Remifentanil and sufentanil are opioids highlighted in these cases. A meta-analysis of 27 studies published between 1994 and 2013, has shown patients receiving remifentanil consistently developed OIH [13]. Important implications were noted in a recent analysis of a large multicentre, cross-sectional study. This analysis of 7898 adults undergoing abdominal surgery, demonstrated that patients who received remifentanil also had higher post-operative pain scores and required more post-operative analgesia [14]. Several authors have highlighted AOT and OIH induced after remifentanil infusion at ≥0.1mcg/kg/min, however the exact relationship between infusion dose and the development of OIH is unclear [14,15]. Little is known about the other synthetic opioids. There is a general consensus that receiving high dose lipophilic opioids [15] or exposure to opioids for a prolonged period can induce OIH or AOT [4]. The predilection for the fentanyl group to generate OIH may relate to its potency, lipid solubility or its high receptor specificity [16]. It may also be an artefact of growing awareness of OIH since the introduction of these drugs into clinical practice.

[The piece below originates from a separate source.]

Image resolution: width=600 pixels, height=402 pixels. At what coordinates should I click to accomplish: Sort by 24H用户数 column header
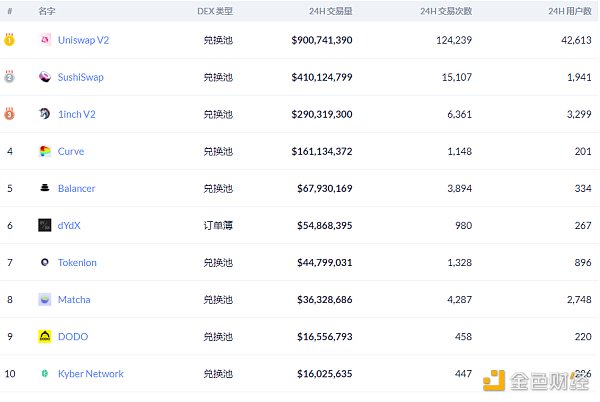pyautogui.click(x=570, y=11)
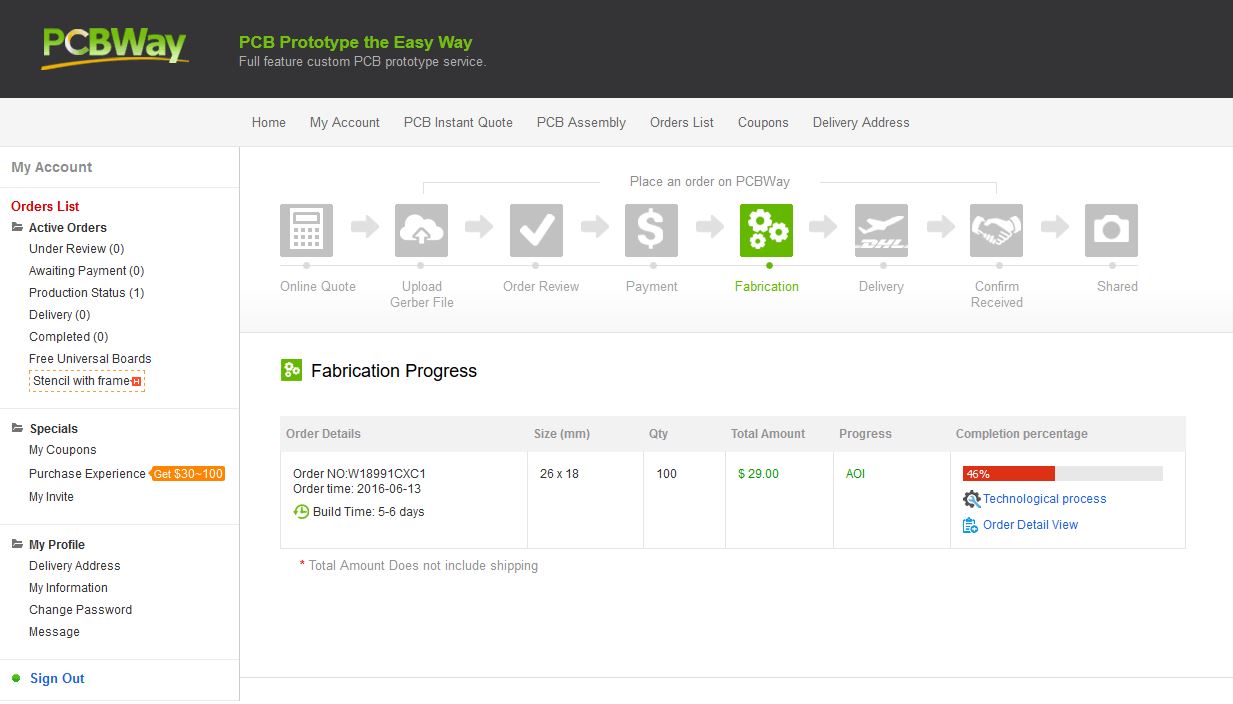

In all the reported cases, infants appeared to have unexpected and unexplained pain behaviours such as irritability, tachycardia and tachypnoea. In each case the consulting pain physician felt the presentation to be un-usual and not fully explained by more common confounders (hunger, thirst etc). In most cases OIH/AOT symptoms resolved within 24-48 hours of the opioids being ceased or rotated. In each of the first three cases, raising the possibility of these diagnoses allowed some allaying of parental anxiety and the avoidance of unnecessary clinical investigations. The fourth case demonstrated the potential for unnecessary dose escalation and polypharmacy if the diagnosis of OIH is not entertained early.

We acknowledge that these cases were not identified in a systematic fashion. Each case was flagged by an experienced pain physician whose clinical summation was that the infant was displaying an unusual, distinct and un-expected response to an opioid medication. To date no widely accepted diagnostic criteria have been published. This makes any estimate of prevalence extremely difficult. In this tertiary paediatric hospital, approximately 250 infants under 12 months are referred to the acute pain service each year. We identified 5 infants with suspected OIH or AOT over a 6 year period. It is possible and likely that a significant number of similar cases were not flagged as OIH or AOT.

OIH and AOT remain elusive as clinical entities. While OIH and AOT are clearly defined, identification of clinical cases in the acute paediatric setting is more difficult. It is likely that these phenomena occur in a wide range of clinical settings- including the acute post-operative and paediatric intensive care. Greater awareness of the conditions will hopefully lead to robust diagnostic criteria and then better delineation of incidence and prevalence rates, risk factors and preventative measures.

We thank Dr Michael Cooper and Dr John Collins for reviewing the manuscript.